**Goal of the exercise**
Pull from the data below each line where the word "Super" occurs, and copy it.

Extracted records
***
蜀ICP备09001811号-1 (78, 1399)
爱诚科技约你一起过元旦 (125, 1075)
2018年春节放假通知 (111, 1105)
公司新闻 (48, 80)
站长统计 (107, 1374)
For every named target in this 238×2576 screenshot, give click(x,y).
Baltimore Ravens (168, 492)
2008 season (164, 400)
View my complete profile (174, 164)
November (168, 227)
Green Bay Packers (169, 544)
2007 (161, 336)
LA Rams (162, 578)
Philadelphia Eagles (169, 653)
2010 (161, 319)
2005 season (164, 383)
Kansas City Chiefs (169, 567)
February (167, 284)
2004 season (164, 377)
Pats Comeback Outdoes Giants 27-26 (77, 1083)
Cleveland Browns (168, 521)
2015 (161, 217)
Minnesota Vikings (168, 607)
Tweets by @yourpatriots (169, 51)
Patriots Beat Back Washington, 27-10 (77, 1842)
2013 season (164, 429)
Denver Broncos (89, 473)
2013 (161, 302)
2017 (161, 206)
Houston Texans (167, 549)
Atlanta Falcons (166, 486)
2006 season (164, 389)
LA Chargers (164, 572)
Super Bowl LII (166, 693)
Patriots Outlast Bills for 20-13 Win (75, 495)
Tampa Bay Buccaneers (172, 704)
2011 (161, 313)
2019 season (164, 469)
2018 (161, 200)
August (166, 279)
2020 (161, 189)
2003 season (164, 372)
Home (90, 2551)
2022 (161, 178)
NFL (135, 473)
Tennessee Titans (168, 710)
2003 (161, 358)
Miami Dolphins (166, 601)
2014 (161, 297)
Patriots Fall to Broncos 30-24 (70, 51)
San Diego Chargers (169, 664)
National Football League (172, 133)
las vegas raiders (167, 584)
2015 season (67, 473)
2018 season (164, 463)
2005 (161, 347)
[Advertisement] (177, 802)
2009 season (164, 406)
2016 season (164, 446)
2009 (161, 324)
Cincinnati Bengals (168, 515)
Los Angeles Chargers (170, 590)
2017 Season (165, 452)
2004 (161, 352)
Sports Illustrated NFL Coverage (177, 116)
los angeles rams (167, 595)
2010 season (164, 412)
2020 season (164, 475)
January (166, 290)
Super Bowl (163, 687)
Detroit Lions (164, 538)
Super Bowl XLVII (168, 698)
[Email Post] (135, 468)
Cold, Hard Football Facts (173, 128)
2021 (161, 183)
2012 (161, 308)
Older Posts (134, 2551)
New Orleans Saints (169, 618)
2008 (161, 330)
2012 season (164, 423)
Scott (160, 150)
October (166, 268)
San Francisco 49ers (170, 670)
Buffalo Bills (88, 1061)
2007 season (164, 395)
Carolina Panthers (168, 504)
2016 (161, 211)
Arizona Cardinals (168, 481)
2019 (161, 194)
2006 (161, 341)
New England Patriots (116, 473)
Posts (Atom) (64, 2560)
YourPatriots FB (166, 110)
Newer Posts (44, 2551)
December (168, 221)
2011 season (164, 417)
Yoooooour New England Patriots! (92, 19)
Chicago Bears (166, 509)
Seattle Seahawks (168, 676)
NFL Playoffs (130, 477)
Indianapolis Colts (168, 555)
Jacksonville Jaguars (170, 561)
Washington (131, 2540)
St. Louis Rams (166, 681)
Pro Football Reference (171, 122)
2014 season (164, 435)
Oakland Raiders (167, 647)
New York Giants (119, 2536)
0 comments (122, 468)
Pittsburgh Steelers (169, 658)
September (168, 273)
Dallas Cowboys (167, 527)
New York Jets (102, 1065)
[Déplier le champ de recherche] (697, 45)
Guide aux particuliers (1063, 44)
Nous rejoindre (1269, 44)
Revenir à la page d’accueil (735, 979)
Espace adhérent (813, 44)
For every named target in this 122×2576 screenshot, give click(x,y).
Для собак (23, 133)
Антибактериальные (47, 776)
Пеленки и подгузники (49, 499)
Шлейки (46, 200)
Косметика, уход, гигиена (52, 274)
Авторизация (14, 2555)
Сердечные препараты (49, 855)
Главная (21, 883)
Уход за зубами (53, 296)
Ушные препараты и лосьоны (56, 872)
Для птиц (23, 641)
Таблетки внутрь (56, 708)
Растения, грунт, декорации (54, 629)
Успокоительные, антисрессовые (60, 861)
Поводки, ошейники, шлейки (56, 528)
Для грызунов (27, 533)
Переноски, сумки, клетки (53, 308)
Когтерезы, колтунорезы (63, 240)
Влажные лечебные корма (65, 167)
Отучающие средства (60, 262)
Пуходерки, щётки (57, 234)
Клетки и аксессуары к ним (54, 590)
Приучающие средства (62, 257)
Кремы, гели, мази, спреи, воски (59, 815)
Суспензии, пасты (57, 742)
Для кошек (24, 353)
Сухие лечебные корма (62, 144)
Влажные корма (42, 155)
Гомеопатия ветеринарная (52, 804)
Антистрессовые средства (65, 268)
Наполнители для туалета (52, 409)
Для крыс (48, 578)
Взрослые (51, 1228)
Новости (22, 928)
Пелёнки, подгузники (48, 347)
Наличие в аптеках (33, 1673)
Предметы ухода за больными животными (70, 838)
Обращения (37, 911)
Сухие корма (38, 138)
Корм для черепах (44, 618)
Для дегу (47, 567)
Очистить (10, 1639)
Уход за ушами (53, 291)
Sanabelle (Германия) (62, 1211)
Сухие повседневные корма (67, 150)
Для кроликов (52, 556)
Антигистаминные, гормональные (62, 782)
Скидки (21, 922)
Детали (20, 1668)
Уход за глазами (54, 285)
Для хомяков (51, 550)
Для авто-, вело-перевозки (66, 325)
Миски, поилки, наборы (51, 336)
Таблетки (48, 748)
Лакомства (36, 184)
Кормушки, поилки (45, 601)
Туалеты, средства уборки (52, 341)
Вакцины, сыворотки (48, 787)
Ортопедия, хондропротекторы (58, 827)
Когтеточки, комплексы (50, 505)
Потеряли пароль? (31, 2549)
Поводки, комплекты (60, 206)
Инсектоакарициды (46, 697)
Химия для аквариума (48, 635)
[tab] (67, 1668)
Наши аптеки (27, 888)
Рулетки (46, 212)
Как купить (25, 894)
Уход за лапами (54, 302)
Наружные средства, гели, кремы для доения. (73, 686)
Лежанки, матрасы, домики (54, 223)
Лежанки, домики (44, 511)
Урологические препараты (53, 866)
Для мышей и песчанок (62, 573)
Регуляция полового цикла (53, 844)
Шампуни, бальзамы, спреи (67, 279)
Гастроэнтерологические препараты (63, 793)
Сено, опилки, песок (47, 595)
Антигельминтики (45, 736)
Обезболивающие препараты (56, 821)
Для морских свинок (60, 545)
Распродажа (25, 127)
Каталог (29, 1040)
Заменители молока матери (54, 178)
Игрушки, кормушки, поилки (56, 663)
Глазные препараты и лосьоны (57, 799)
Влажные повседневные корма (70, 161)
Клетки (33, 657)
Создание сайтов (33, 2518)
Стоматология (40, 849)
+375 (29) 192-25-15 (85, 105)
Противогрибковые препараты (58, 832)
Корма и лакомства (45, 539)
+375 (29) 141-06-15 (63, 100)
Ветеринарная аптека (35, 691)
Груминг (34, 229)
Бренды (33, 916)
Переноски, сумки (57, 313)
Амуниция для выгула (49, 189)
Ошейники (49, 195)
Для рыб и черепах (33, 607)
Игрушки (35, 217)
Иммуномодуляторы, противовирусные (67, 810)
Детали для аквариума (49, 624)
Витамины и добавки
***
**Response area**
Super Bowl LII (166, 693)
Super Bowl (163, 687)
Super Bowl XLVII (168, 698)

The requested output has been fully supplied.